2. King Jareb is Israel's mocking nickname of Tiglath-Pileser. It means literally, 'king combat'. It was right in one sense. The Assyrian army was tough, and way tougher than either Israel or Judah.

3. Well, ultimately these bribes did not work. They delayed the destruction for a season, or a few years, but that was it.

4. The sickness here refers to the military weakness. Of course, an idol-worshipping nation of drunks and fornicators is going to be exceptionally weak on the field of combat. So it is with Israel and Judah.

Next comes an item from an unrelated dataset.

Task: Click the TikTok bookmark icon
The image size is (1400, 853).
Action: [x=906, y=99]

5. The bribery itself is blasphemy before the Lord. It compensates weakness with weakness. It was a human viewpoint attempt to stave off the justice of God, and it could not possible work.


Hosea 5:14


"For I will be like a lion to Ephraim, and like a young lion to the house of Judah. I, even I, will tear to pieces and go away, I will carry away and there will be none to deliver."

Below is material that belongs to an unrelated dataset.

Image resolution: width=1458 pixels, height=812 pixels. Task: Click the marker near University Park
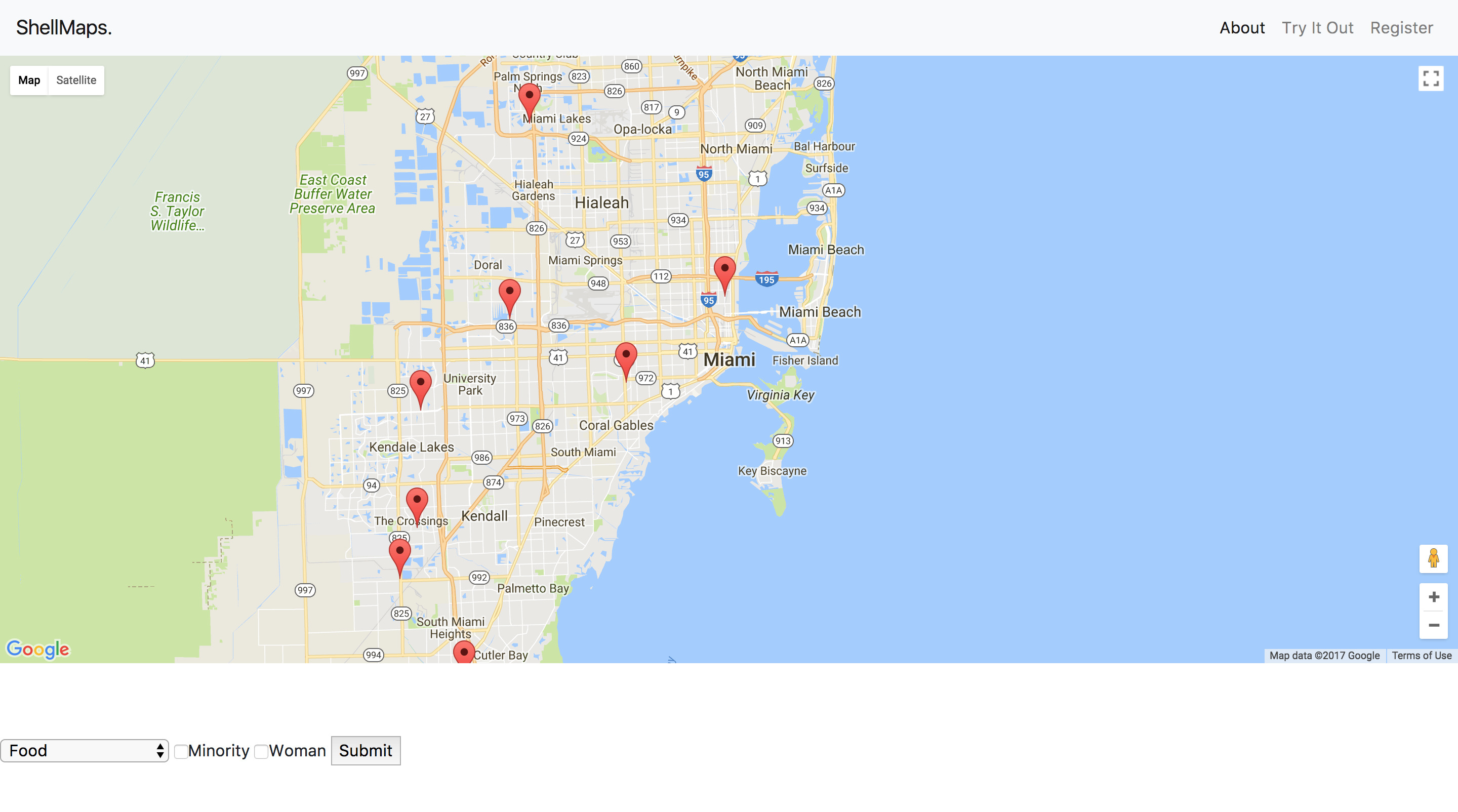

1. Twentieth description of the 5th cycle of discipline.

2. The discipline will be like the attack of a lion. The lion comes at night and hauls away its victim to a safe and quiet place where it can devour it.

3. First there is the roar, then the plaintive screams of the victim, then deafening, shocked silence. This is the attack of the lion, and the discipline of the Lord will be much the same, and note that there will be none to deliver. The peace and quiet of desolation is quite different from the prosperous peace of the God-blessed nation.


Hosea 5:15


"I will go away and return to My place until they acknowledge their guilt and seek My face; In their affliction they will earnestly seek Me."

1. Being shattered by the discipline of the Lord will bring desire to know Him. There is helplessness before Him, and so it will be with Judah, and the survivors of Israel who live in Judah.

2. Such violence and oppression and devastation tends to bring on true humility.

3. Now this transitions to Chapter Six, which is Hosea's plea to his countrymen to change their minds, to repent.

4. Remember, the fifth chapter concentrates on what God predicts in the fifth and final cycle of discipline. The sixth chapter contains Hosea's pleas to his country to respond before it is too late. Where there is life, there is hope.